__Excerpt to read__
───

Mastering directories

Learning Python and SAS | 01 October 2018

Say we are doing some data analysis. And our project directory has two folders that contains code and inputs: code and data.

We want to read data from the data folder, run code from the code folder, and output our analysis results with plots in .png and analysis in .txt files.

Name In/Out
code the file
data input
images output
analysis output

Mastering paths allows us to make our code portable and less error prone.

What portable means that whoever receives our code and files can run it on their computer without running into errors. They do not have to update folder path names in the code.

1. Create directory

When we run a lot of analysis, we can automate creating the directories. os.path.exists returns True/False given whether the folder in question exists or not. os.path.exists goes ahead with making the folder if it is not there.

───

Item coordinate data
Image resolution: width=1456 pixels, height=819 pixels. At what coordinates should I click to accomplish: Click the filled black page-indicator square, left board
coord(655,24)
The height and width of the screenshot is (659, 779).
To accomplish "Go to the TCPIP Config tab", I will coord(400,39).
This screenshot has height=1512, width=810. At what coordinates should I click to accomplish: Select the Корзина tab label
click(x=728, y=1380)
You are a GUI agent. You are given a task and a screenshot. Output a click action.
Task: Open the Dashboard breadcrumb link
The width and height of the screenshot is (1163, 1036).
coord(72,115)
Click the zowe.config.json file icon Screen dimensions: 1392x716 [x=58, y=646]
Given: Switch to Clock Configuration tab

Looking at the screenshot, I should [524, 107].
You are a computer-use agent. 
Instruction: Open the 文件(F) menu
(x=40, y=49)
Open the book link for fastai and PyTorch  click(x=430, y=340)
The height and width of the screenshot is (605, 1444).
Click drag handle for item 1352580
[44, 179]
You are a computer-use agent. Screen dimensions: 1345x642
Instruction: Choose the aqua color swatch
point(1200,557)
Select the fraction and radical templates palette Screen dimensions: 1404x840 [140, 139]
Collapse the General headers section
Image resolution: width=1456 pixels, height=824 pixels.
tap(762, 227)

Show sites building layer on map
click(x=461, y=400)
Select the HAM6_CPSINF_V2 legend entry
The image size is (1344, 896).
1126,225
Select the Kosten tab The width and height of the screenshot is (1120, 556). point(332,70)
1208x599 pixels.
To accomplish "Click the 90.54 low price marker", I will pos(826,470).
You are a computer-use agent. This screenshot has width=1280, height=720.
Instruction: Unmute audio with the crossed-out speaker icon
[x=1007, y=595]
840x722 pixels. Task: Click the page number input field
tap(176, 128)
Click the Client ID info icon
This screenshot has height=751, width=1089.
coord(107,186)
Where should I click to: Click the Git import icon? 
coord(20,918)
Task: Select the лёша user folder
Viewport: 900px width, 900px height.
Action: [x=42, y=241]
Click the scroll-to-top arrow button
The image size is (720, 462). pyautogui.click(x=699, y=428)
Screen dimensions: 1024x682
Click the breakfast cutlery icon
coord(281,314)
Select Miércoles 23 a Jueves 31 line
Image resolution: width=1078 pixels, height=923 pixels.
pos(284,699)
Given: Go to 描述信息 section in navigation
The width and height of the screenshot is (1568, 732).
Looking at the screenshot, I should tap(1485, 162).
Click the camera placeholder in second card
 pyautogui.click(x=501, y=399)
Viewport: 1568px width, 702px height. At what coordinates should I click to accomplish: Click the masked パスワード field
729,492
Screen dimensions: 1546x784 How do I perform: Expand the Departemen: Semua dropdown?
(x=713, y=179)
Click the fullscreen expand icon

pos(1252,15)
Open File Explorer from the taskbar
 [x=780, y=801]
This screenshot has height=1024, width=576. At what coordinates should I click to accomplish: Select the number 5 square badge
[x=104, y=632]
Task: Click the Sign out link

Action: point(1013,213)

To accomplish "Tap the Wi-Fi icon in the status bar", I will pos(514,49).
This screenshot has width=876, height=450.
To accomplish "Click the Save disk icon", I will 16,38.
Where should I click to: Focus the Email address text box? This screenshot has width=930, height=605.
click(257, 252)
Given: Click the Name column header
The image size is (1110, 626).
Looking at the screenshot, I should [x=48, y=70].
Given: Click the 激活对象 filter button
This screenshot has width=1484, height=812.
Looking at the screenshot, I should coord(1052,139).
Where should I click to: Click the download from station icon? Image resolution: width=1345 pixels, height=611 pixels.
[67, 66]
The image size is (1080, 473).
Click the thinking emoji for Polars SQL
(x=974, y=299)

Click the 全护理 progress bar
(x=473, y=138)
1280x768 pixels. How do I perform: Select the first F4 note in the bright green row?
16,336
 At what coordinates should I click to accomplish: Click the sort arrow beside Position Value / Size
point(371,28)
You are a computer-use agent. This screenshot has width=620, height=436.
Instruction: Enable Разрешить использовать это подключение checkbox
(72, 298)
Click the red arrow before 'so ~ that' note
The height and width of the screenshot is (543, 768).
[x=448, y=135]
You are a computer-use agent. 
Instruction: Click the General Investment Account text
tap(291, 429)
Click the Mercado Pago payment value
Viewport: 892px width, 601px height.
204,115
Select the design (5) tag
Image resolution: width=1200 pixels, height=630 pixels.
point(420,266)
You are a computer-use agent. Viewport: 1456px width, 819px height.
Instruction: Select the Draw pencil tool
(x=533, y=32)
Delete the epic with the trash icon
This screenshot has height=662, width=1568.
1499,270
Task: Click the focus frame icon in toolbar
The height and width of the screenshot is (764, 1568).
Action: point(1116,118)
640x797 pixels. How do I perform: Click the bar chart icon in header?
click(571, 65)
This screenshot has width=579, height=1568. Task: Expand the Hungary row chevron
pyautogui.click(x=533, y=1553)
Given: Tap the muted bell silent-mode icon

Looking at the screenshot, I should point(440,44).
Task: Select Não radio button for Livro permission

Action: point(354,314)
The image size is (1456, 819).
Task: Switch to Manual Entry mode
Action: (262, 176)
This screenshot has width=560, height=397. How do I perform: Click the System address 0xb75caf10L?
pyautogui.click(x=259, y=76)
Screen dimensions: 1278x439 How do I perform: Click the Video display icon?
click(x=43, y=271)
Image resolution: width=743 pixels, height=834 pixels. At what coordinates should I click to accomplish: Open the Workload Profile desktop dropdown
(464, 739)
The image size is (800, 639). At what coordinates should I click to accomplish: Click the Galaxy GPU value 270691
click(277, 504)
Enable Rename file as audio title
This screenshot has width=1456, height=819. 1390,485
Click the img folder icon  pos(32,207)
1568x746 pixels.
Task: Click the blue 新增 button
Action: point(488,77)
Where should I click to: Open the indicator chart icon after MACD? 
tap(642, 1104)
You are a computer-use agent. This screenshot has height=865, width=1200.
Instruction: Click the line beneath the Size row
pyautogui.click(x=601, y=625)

───

__Stated task 1__
Summarize the post on mastering directories in two sentences.
__Stated task 2__
Using the post on mastering directories, decide whether each statement agrees with it, answering yes or no and quoting the words that decide it:
(a) The project directory begins with two folders, named code and data.
(b) The images folder is listed as an input.
(c) A person who receives portable code must update the folder path names in it.

__Answer 1__
In the example data analysis project, the directory has a code folder and a data folder, and the analysis reads from the data folder, runs code from the code folder, and outputs plots as .png files and analysis as .txt files. Mastering paths makes code portable and less error prone, so anyone who receives the code and files can run it on their own computer without errors and without updating folder path names.

__Answer 2__
(a) Yes: "our project directory has two folders that contains code and inputs: code and data."
(b) No: "images output"
(c) No: "They do not have to update folder path names in the code."